You enabled or disabled your integration. For more information about deleting a integration, see Deleting Mezmo integrations.
Editing Mezmo integrations
After you create your integration, your can edit the integration. For example, if you specified Historical data for initial AI training but now want your integration to pull in live data for continuous monitoring, you can edit it. To edit a integration, complete the following steps:
-
Log in to IBM Cloud Pak for AIOps console.
-
Expand the navigation menu (four horizontal bars), then click Define > Integrations.
-
Click the Mezmo integration type on the Manage integrations tab of the Integrations page.
-
On the Mezmo integrations page, click the name of the integration that you want to edit. Alternatively, you can click the options menu (three vertical dots) for the integration and click Edit. The integration configuration opens.
-
Edit your integration as required. Click Save when you are done editing.
Your integration is now edited. If your application was not previously enabled or disabled, you can enable or disable the integration directly from the interface. For more information about enabling and disabling your integration, see Enabling and disabling Mezmo integrations. For more information about deleting a integration, see Deleting Mezmo integrations.
Deleting Mezmo integrations
If you no longer need your Mezmo integration and want to not only disable it, but delete it entirely, you can delete the integration from the console.

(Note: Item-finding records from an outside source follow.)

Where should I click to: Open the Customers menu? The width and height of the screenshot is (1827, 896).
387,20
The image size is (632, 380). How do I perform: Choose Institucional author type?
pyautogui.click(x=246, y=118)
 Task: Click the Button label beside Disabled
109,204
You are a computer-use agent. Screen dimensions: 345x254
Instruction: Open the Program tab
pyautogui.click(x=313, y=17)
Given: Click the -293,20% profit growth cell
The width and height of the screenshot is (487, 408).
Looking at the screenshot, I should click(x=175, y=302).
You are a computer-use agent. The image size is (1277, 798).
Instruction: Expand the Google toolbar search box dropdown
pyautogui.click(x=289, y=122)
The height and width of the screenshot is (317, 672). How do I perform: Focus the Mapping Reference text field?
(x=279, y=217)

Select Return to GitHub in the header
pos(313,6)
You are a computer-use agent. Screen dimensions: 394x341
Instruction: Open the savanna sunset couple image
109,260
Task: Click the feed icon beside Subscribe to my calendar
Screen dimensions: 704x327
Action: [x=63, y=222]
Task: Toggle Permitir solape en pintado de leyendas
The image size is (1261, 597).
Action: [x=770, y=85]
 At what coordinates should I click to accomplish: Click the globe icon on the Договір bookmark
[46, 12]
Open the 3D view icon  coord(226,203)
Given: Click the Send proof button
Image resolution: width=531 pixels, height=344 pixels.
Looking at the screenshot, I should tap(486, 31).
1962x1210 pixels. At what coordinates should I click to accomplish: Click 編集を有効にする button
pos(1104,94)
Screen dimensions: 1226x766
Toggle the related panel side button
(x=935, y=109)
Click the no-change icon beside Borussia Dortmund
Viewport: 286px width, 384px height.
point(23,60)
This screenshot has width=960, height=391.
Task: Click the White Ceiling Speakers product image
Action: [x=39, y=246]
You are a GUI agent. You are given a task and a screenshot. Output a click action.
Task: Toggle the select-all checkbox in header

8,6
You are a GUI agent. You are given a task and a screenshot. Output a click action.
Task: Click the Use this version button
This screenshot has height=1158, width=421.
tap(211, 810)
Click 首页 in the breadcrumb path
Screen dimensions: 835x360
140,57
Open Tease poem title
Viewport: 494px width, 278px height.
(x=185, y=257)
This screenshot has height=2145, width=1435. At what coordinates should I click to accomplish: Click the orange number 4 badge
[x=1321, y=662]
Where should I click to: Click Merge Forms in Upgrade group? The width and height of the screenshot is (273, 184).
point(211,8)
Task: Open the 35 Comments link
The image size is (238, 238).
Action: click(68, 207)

Note: You must disable data collection before you delete your integration. For more information about disabling data collection, see Enabling and disabling Mezmo integrations.
To delete a integration, complete the following steps:
-
Log in to IBM Cloud Pak for AIOps console.
-
Expand the navigation menu (four horizontal bars), then click Define > Integrations.
-
Click the Mezmo integration type on the Manage integrations tab of the Integrations page.
-
On the Mezmo integrations page, click the options menu (three vertical dots) for the integration that you want to delete and click Delete.
-
Enter the name of the integration to confirm that you want to delete your integration. Then, click Delete.
Your integration is deleted.
Note: If you manually send Mezmo logs from an archive, the model performs as expected only on other logs that are sent from the archive. Mixing archived data and data from the active service instance results in lower quality models.